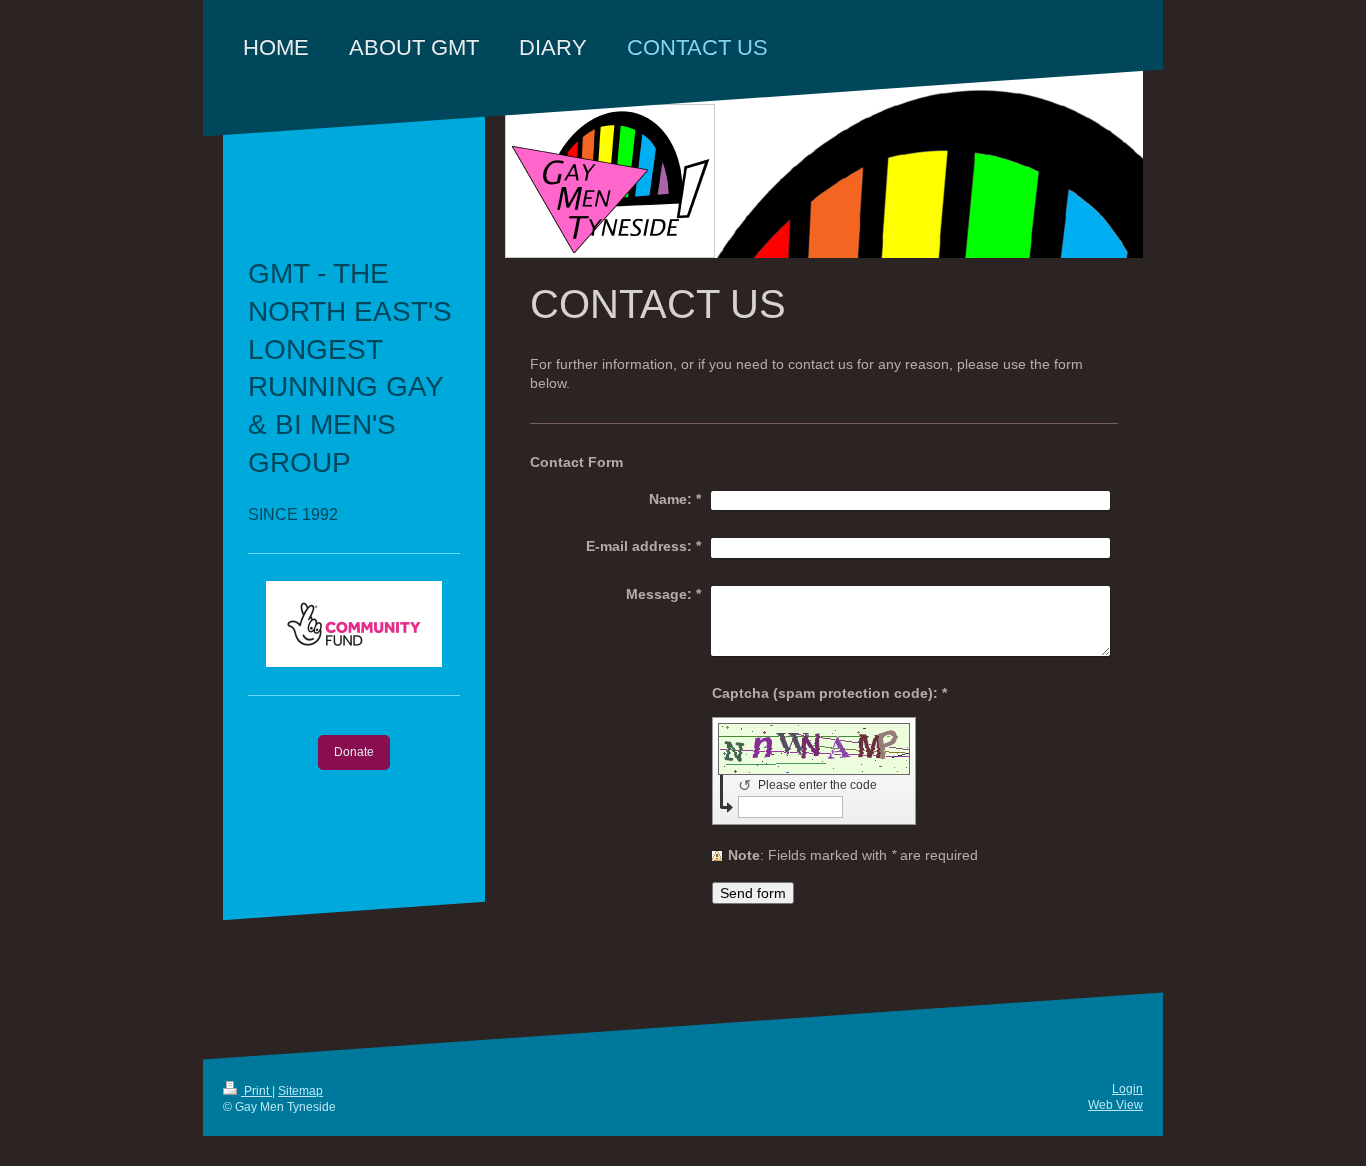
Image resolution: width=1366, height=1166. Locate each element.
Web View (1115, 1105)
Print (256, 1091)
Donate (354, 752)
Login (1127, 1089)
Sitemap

..........

— Exercise aim —
Could you output all of the records exactly, without their pictures?

— Reply —
Image resolution: width=1366, height=1166. Locate each element.
Web View (1115, 1105)
Print (256, 1091)
Donate (354, 752)
Login (1127, 1089)
Sitemap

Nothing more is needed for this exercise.